*** Provided records ***

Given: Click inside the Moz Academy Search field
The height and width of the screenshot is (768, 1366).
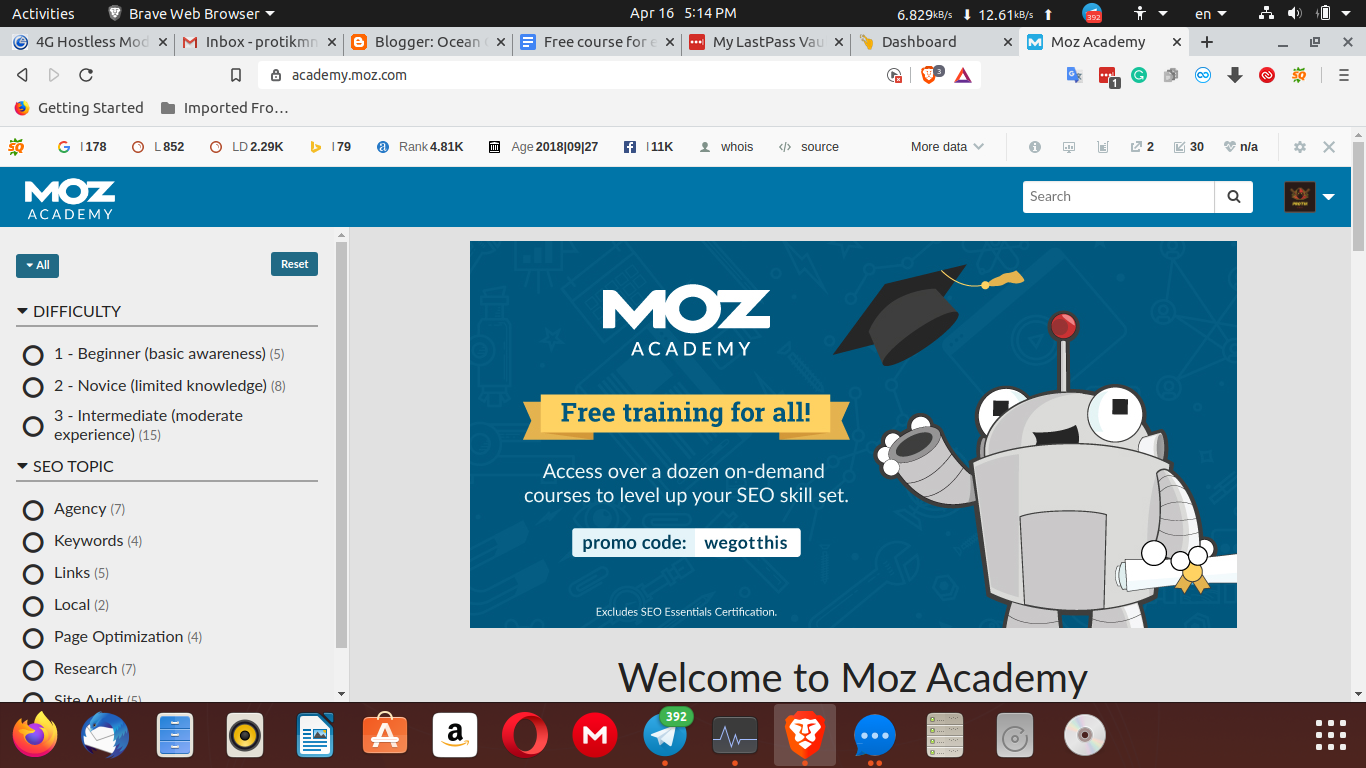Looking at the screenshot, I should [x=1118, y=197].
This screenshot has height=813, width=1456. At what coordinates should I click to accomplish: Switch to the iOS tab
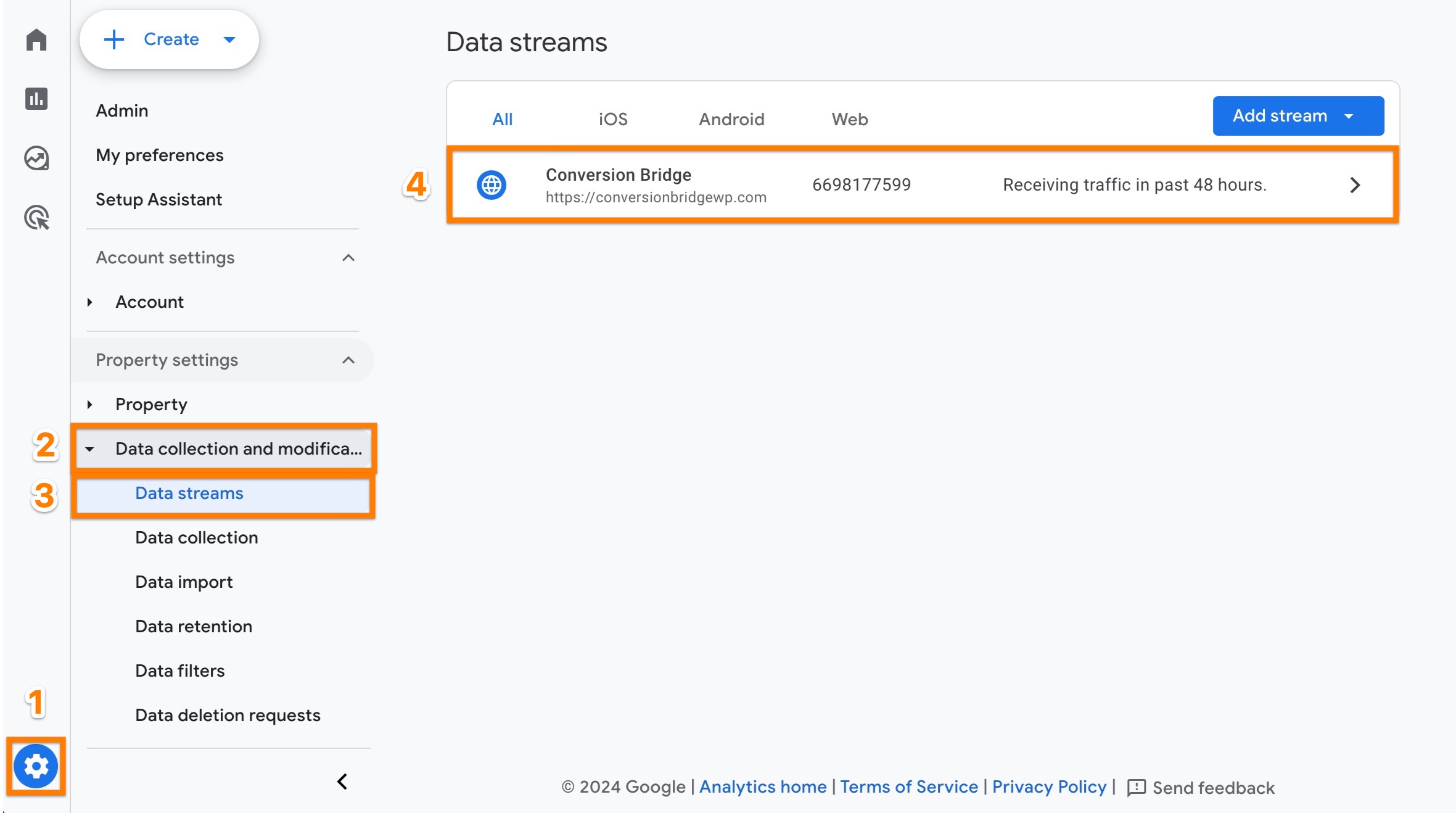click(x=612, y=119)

***

> [Request] Copy the rows word for word, starting at the line that contains "This screenshot has" and ending with the last of the rows, and leave the pictures out of your copy.

> [Result of the task]
This screenshot has height=813, width=1456. At what coordinates should I click to accomplish: Switch to the iOS tab
click(x=612, y=119)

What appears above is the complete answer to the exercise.